From Paint to Pixels

Note: Indie game designer and educator Benjamin Rivers (featured in the story below) will be delivering an eight-minute indie talk at this year’s Canzine Symposium on Saturday October 20, along with many other creators, artists, writers and performers. To learn more and register for this brand-new event, please click here.

by Derek Winkler

Six people sit in a room at the Parkdale Public Library in Toronto, listening to a novelist explain the joys of video game creation. The room is decorated with paper snowflakes and posters that read “Baby Time” and “Toddler Time.” The six are not game designers. They are starting from first principles. They sit in a semi-circle with laptops and notepads and throw game ideas around.

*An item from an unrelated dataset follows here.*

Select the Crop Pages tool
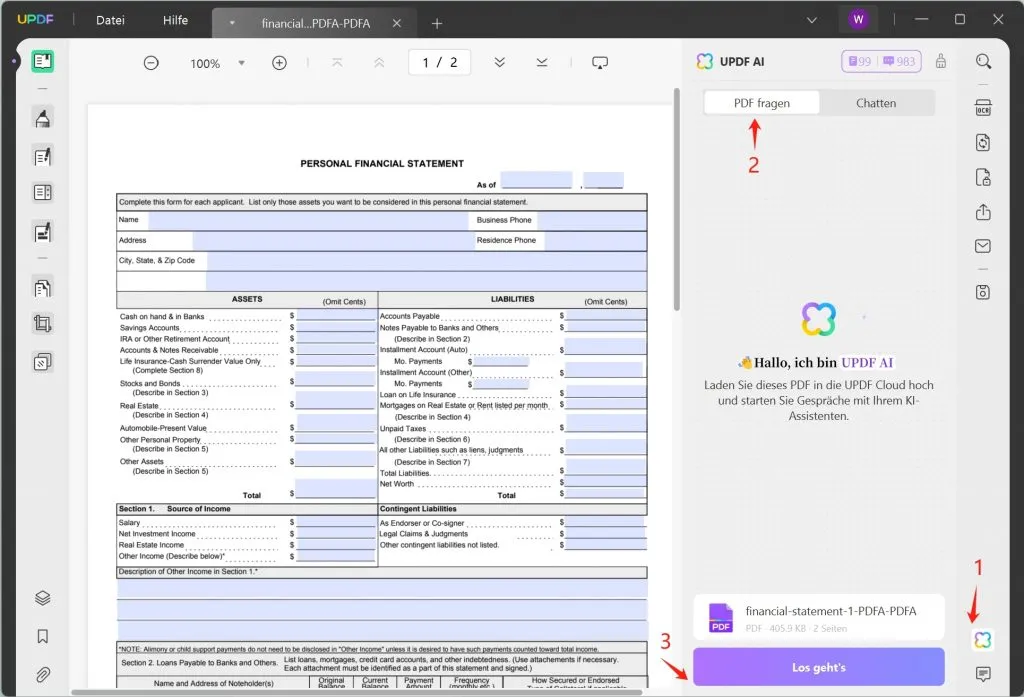The image size is (1024, 697). (x=42, y=324)
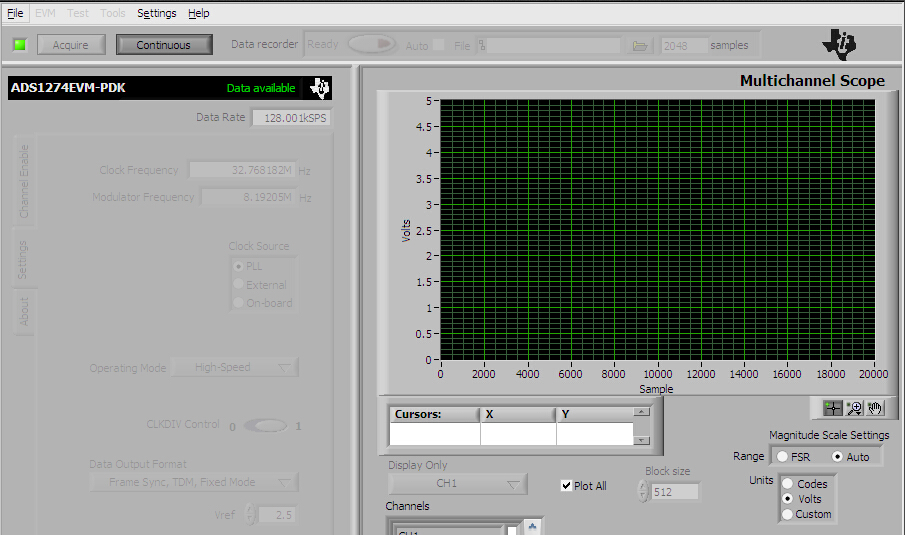Viewport: 905px width, 535px height.
Task: Open the Data Output Format dropdown
Action: 193,483
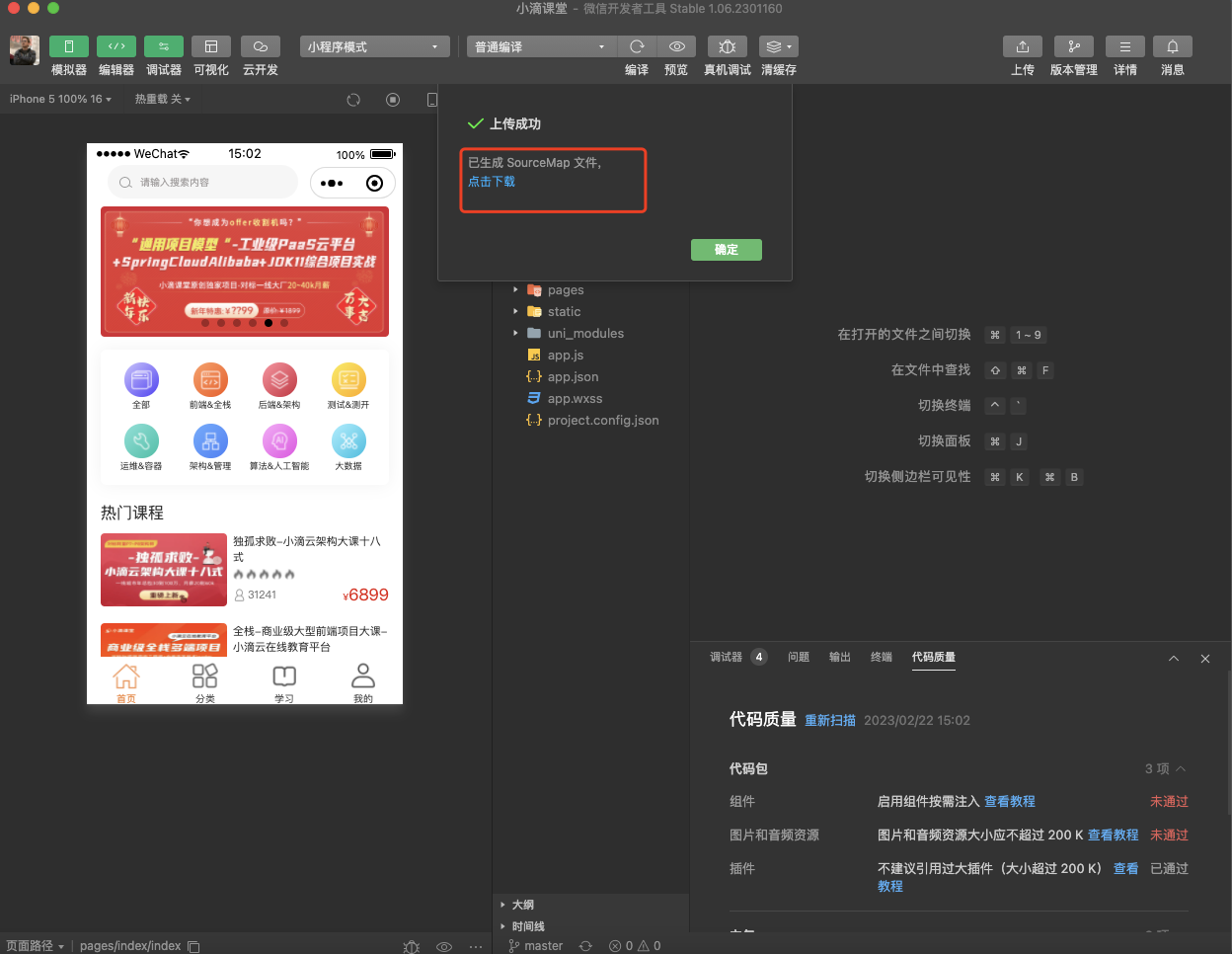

You start out as a grasshopper, and as you evolve through each level you become a frog, then a bunny rabbit, then a kangaroo. There’s these exploding clouds…”

“It’s a search for inspiration. The idea is you’re diving into the infinite unknown to find your inspiration. You have to quest for different combinations of ideas…”

“It’s not going to be very action-oriented. I want it to be based on graffiti. There’ll be cops you have to avoid and certain areas you have to get to to put your piece up…”

The novelist (also filmmaker, game designer and general media junkie) is Jim Munroe, founder of the Artsy Games Incubator (nomediakings.org/artsygames), a why-the-hell-not? program intended to introduce artsy types to the geeky world of video games.

“I don’t believe that someone has to be an expert in the classics to write a good book,” says Munroe. “I believe that someone can come to a medium like video games and do something really inspiring without having any background. The idea is to bring people in who have very creative minds and introduce them to this medium to see what happens.”

On three occasions since 2007, small groups of writers and illustrators have gathered in small rooms to make small video games. It takes six weeks; one night a week, plus homework. At the end the participants have made working games that, for graduation, are posted to the Internet for all the world to play.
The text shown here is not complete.